Even among hospital roommates, few relationships have formed. In one room, a man from Turkey with weak and uncoordinated hands kept dropping his phone. His roommate, a nurse from the Philippines who was further along with his recovery, would slowly get out of bed and bend down to retrieve it. Then each went back to talking with his own family on their own devices.

There was so much to say. Most patients had not seen their families since they had been admitted three or four weeks earlier.

Usually updates flow out of the hospital, from the patient to the family. Now it happens in reverse. Many patients have little idea of what happened to them while hospitalized.

Mr. Blueweiss’s wife, Hannah Cates, had been keeping meticulous notes. She filled him in.

Thirty-five days into his hospitalization, Ms. Cates was allowed to visit her husband. Visitors were generally barred, but an exception was made. Ms. Cates needed to learn how to tend to her husband’s bedsore, which involved cutting sheets of calcium alginate — a dressing derived from algae — into small spirals and packing them deep into the wound. When she walked into the hospital room, she was wearing a face mask. Her husband mistook her for a nurse.

“It’s me,” Ms. Cates recalled saying. “I’m your wife. I’m here.”

She stayed for 11 hours. She learned to care for his bedsore, clipped his nails and filled him in on their two cats. They sat together quietly. They spoke of what he would need when he came home — a cane, a walker, a wheelchair for longer distances, a visiting nurse and a visiting physical therapist. Just being able to talk it through with her right there made him feel more like himself than he had in a very long time. “I felt, you know, a little more normal,” he said.
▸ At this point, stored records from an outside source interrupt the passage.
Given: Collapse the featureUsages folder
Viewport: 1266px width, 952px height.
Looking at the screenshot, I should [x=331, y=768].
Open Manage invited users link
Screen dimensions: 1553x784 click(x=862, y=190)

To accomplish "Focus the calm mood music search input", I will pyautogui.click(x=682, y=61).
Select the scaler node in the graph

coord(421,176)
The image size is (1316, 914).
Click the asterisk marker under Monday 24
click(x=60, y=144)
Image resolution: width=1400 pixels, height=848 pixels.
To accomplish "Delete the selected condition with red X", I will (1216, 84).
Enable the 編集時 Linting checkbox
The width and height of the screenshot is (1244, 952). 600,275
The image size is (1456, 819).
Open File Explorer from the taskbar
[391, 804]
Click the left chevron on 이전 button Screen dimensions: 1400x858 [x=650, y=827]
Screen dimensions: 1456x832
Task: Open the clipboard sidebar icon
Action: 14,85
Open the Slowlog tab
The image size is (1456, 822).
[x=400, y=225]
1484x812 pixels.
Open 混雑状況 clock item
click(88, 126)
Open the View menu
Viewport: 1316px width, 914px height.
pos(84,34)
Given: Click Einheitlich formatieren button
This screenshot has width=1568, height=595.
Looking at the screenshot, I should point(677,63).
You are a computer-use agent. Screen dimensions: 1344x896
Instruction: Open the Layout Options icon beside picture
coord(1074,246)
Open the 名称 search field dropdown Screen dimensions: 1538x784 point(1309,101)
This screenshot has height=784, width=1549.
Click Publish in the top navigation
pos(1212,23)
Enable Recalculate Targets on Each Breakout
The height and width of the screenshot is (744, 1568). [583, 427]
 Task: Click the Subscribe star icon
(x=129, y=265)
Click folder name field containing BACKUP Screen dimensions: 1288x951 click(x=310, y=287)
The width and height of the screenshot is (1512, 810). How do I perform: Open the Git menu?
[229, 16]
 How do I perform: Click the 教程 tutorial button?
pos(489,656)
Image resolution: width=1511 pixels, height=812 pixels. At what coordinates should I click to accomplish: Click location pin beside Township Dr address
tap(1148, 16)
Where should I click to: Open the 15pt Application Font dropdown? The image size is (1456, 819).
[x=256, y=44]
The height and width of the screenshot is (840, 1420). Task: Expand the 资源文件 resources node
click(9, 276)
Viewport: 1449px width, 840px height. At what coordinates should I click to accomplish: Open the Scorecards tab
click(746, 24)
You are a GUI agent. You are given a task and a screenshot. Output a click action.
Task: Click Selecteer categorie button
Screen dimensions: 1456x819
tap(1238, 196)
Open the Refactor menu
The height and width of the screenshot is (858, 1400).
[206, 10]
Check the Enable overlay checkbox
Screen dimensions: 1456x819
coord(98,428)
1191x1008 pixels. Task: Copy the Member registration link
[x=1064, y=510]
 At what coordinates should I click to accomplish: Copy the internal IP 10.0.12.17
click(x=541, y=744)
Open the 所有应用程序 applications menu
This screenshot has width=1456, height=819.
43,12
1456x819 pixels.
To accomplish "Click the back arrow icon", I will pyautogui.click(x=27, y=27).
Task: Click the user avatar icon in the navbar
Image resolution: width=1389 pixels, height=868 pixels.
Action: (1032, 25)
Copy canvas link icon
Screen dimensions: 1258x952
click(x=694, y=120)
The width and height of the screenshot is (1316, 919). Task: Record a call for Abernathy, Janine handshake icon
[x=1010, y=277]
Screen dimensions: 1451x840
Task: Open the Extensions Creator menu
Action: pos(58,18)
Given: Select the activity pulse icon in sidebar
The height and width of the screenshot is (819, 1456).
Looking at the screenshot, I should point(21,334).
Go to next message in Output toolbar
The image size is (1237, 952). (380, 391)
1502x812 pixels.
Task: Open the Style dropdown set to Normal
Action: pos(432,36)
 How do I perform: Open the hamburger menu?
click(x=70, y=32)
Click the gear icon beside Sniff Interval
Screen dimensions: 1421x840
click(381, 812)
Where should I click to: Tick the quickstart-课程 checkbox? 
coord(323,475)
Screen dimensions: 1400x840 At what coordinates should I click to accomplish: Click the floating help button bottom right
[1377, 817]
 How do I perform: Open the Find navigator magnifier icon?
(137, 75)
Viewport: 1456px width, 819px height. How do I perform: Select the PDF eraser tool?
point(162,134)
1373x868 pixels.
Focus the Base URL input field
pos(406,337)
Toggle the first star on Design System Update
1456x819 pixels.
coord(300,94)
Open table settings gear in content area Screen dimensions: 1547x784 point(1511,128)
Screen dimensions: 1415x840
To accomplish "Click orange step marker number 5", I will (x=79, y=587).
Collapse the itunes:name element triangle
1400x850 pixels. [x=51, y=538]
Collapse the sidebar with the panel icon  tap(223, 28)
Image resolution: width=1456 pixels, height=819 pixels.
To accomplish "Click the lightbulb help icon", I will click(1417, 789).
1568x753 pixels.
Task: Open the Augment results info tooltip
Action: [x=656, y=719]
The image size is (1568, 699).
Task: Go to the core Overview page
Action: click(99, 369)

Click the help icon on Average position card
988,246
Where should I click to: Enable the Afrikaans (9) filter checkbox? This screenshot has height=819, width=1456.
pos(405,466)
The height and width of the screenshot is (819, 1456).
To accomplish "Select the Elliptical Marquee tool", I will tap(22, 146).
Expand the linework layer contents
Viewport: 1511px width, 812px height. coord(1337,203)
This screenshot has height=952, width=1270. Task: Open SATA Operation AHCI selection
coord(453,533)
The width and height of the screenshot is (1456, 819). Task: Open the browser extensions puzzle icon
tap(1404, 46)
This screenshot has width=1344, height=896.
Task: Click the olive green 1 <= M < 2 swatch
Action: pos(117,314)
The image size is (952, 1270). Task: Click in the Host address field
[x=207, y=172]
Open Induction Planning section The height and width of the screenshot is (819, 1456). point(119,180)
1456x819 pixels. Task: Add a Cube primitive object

In late May, Mr. Blueweiss had a six-hour surgery on his right arm to try to repair the nerve damage.

On May 29, Ms. Cates returned to the hospital to pick up her husband. Doctors and nurses lined the hallway to cheer and clap as he was wheeled out.

From his room, he had heard this ritual play out a couple of times a week. He usually had no idea which patient was leaving. So, lying in his bed, he would imagine it was him. Now it actually was.